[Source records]
::::::::
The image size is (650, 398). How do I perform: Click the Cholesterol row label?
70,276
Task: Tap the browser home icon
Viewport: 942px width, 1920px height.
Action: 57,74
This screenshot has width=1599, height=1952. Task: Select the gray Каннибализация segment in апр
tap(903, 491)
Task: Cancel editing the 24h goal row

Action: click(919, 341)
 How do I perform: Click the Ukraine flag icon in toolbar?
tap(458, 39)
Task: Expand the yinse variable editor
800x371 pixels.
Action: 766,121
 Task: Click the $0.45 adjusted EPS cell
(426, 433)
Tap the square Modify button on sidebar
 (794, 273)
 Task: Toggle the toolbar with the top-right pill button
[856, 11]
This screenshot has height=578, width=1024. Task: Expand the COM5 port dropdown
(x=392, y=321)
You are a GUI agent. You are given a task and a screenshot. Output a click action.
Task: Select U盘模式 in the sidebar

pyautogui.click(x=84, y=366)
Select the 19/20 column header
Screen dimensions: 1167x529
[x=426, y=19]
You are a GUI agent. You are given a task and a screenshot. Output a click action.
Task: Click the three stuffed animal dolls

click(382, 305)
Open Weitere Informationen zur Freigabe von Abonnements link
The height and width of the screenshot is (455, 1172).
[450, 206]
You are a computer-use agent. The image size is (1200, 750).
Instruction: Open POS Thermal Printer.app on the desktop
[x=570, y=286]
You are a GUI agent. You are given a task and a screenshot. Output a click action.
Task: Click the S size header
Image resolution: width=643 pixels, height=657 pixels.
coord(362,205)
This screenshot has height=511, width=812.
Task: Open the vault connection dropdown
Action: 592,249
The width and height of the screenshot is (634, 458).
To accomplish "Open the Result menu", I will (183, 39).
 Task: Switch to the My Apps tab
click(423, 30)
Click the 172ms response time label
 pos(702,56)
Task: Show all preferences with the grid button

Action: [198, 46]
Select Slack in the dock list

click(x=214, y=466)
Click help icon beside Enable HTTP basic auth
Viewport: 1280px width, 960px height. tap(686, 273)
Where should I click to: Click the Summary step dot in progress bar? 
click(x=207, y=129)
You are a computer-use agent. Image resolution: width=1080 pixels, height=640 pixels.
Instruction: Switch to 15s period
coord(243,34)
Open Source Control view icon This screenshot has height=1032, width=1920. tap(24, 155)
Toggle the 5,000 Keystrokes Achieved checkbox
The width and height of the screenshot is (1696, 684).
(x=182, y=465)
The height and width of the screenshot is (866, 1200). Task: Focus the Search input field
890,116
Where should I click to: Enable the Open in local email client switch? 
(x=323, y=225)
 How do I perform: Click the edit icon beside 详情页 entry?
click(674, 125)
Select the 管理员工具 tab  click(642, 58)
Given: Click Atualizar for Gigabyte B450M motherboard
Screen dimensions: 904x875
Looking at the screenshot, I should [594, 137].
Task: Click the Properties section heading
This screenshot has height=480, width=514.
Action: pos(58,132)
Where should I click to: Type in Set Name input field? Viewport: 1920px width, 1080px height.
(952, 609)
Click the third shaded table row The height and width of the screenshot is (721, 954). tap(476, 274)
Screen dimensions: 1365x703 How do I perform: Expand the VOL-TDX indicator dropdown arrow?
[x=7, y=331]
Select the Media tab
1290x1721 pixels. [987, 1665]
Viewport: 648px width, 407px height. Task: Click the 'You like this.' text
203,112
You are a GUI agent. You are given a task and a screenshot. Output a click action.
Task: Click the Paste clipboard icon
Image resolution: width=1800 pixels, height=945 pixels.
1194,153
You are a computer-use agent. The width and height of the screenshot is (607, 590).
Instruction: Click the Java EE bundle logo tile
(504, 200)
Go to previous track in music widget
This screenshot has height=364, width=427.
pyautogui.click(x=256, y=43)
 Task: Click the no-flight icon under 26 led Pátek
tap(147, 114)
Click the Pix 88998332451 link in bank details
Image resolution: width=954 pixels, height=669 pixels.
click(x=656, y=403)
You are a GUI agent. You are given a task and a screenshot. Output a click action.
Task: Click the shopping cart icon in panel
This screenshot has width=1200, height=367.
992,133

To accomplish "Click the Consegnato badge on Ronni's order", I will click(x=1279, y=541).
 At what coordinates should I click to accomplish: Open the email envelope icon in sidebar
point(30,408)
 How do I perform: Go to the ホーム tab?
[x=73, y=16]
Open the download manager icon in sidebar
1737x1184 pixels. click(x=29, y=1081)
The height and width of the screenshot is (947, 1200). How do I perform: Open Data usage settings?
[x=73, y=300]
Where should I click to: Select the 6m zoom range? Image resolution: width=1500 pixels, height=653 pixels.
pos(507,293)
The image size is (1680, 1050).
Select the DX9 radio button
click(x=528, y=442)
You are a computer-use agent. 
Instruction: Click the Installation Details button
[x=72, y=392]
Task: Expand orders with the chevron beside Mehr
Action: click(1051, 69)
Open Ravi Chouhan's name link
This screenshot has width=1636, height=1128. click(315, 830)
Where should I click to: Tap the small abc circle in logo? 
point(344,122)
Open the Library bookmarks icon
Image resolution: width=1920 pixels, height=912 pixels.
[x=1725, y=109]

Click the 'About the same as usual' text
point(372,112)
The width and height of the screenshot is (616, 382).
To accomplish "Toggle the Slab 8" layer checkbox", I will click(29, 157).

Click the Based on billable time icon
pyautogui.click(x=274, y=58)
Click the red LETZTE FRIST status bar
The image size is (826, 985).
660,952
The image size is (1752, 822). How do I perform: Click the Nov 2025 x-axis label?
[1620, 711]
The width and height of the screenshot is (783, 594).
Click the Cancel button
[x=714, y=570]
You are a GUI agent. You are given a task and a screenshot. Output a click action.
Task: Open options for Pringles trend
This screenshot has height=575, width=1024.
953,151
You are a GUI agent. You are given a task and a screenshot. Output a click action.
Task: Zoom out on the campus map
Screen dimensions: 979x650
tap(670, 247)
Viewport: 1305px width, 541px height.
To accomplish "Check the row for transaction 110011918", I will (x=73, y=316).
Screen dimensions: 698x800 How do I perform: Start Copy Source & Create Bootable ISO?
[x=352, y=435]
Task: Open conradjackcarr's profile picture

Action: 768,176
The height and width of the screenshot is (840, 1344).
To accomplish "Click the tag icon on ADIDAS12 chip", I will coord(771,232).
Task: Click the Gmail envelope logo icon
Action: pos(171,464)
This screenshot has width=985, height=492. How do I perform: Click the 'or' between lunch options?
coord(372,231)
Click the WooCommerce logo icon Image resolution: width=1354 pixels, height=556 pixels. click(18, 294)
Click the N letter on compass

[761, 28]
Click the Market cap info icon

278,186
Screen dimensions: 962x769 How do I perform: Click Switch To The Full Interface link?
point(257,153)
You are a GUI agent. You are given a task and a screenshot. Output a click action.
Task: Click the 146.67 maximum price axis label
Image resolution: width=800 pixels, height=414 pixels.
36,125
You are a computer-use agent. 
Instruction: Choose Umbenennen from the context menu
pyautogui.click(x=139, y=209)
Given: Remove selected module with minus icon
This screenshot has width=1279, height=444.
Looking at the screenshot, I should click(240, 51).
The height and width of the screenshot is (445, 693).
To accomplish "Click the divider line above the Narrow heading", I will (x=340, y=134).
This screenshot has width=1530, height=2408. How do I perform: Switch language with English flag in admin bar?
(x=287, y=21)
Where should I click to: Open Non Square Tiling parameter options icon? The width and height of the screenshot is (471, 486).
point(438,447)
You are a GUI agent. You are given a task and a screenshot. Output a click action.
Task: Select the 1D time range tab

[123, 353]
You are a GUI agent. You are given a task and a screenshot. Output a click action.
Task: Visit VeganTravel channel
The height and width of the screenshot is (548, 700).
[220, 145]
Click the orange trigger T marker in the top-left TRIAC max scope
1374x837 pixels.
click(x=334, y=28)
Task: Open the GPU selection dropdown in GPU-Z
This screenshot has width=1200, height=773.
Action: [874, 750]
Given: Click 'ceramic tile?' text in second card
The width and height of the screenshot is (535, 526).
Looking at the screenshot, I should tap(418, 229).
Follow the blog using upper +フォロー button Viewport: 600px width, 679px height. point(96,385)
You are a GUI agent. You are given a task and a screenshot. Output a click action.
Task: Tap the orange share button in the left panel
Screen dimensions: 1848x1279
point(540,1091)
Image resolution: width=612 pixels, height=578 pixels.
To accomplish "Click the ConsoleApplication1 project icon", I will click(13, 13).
::::::::
**Required action:** Set down again, word for word, the stretch of records from the line with "Task: Click the S size header" to the line with "Given: Click Atualizar", both of those lines included.

**Response below:**
Task: Click the S size header
Image resolution: width=643 pixels, height=657 pixels.
coord(362,205)
This screenshot has height=511, width=812.
Task: Open the vault connection dropdown
Action: 592,249
The width and height of the screenshot is (634, 458).
To accomplish "Open the Result menu", I will (183, 39).
 Task: Switch to the My Apps tab
click(423, 30)
Click the 172ms response time label
 pos(702,56)
Task: Show all preferences with the grid button

Action: [198, 46]
Select Slack in the dock list

click(x=214, y=466)
Click help icon beside Enable HTTP basic auth
Viewport: 1280px width, 960px height. tap(686, 273)
Where should I click to: Click the Summary step dot in progress bar? 
click(x=207, y=129)
You are a computer-use agent. Image resolution: width=1080 pixels, height=640 pixels.
Instruction: Switch to 15s period
coord(243,34)
Open Source Control view icon This screenshot has height=1032, width=1920. tap(24, 155)
Toggle the 5,000 Keystrokes Achieved checkbox
The width and height of the screenshot is (1696, 684).
(x=182, y=465)
The height and width of the screenshot is (866, 1200). Task: Focus the Search input field
890,116
Where should I click to: Enable the Open in local email client switch? 
(x=323, y=225)
 How do I perform: Click the edit icon beside 详情页 entry?
click(674, 125)
Select the 管理员工具 tab  click(642, 58)
Given: Click Atualizar for Gigabyte B450M motherboard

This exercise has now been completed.